Here, it seemed, was a warped attempt at solidarity with Kenyan people, clumsily wielded to make a point about empathy, race and sympathy after the Paris attacks. It was telling the BBC trending team noted that when the attack happened in April of that year, the reception of social media was utterly lacklustre. The resurfacing of this story in order to elicit grief – or to guilt others who were already grieving – in order to make a point, was nothing but shallow, performative anti-racism. To put it bluntly, Kenyans needed that solidarity, and those social-media shares, back in April. They didn’t need it seven months later, in November, as an act of self-important ‘proof’ that people in the UK and US cared deeply about black and brown countries affected by terrorism in light of press coverage of the Paris attacks. The events in Kenya were cynically used so that people in the UK and US could prove to themselves and to their friends that they were socially aware. That they were one of the good ones. That they believed that black lives matter.

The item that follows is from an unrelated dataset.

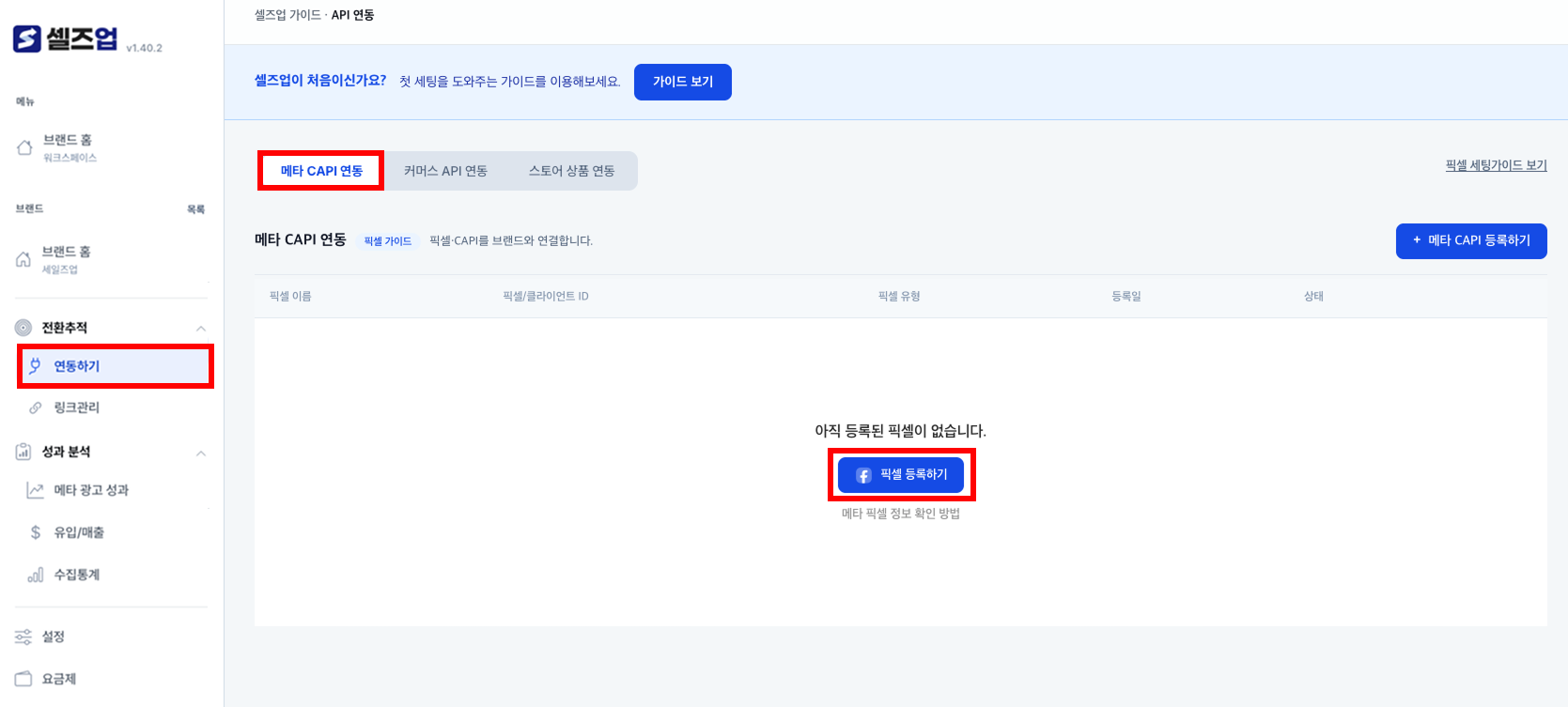Click the plug icon next to 연동하기

point(35,366)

Solidarity is nothing but self-satisfying if it is solely performative. A safety pin stuck to your lapel after a referendum about the EU that turned into a referendum on immigration is symbolic, but it won’t stop someone from getting deported. We really need to be honest with ourselves, and recognise our own inherent biases, before we think about performing anti-racism for an audience.

The perverse thing about our current racial structure is that it has always fallen on the shoulders of those at the bottom to change it. Yet racism is a white problem. It reveals the anxieties, hypocrisies and double standards of whiteness. It is a problem in the psyche of whiteness that white people must take responsibility to solve. You can only do so much from the outside.

After I declared that I no longer wanted to talk to white people about race in 2014, I noticed a sudden upswing in people, white and otherwise, who wanted to hear me talk about race. Everyone wanted to know what I had to say once I had said what I’d always been discouraged from saying. Setting my boundaries had given me a renewed permission to speak.

One thing is consistently clear to me: writing about race taps into a desperate thirst for discussion from those who are affected by the issues. In a way, I can understand that desperation, that feeling of thirst. It’s why I started writing. I got into political commentary because I wanted to change that consensus, to widen the narrow confines of political ideas that were deemed acceptable. But over the years I have realised both the necessity and futility of this job. Attempting to challenge the racism deemed acceptable in political discussion is tacitly tolerated, but making white people feel uncomfortable is impermissible.

If you keep up with news and current affairs, you’ll find that every day there’s a new reason to justify no longer talking to white people about race. There is so much injustice, and there are so many reasons to keep your despair about it to yourself. You might see it, but you won’t dare speak it, for fear of social sanctions. Since I wrote a blog post declaring that I no longer wanted to talk to white people about race, I have come to realise that I’m not alone in my despair. I have come to realise that there are thousands fighting this battle every day. People who want to dismantle racism don’t need to be persuaded or cajoled.

I know that, at first, talking about race is uncomfortable, because too many white people are angry and in denial. And I understand that after white people begin to get it, it’s even more uncomfortable for them to think about how their whiteness has silently aided them in life. A lifetime learning to empathise with white people’s stories means that I get it. But I don’t want white guilt. Neither do I want to see white people wasting precious time profusely apologising rather than actively doing things. No useful movements for change have ever sprung out of fervent guilt.